[Data records]
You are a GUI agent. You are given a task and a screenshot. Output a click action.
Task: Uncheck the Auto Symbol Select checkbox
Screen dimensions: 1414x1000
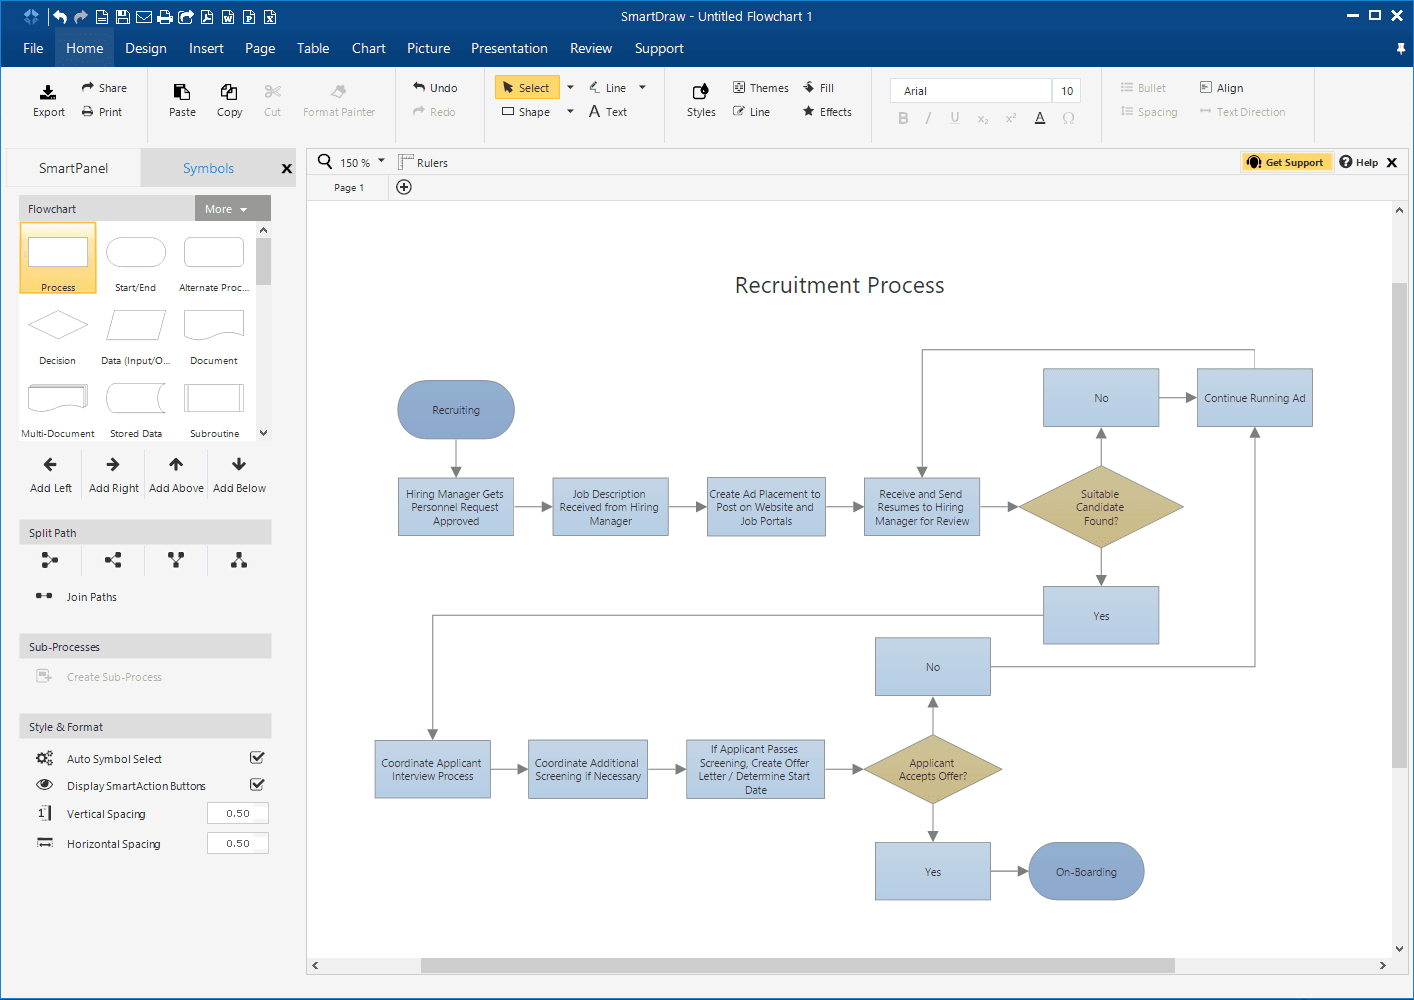point(257,758)
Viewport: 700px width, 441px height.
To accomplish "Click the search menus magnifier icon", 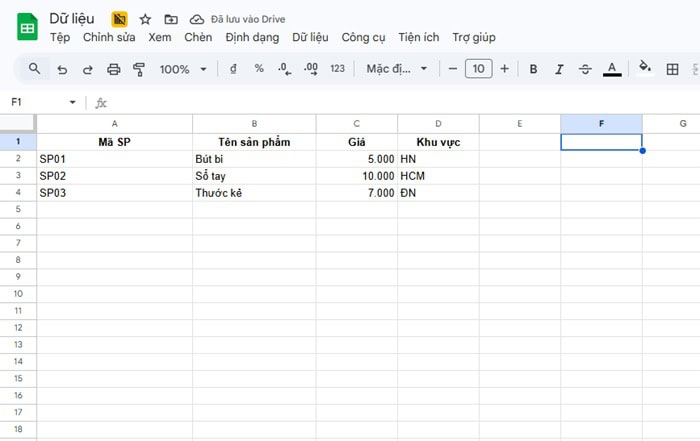I will click(34, 69).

• **WHAT IS BEING ASKED**
Return only the lines running from the top of the data to the line that holds "Viewport: 700px width, 441px height.". Include both of those lines, but skip the pictures.

• **SOLUTION FOR THIS TASK**
You are a GUI agent. You are given a task and a screenshot. Output a click action.
Task: Uncheck the Auto Symbol Select checkbox
Screen dimensions: 1414x1000
point(257,758)
Viewport: 700px width, 441px height.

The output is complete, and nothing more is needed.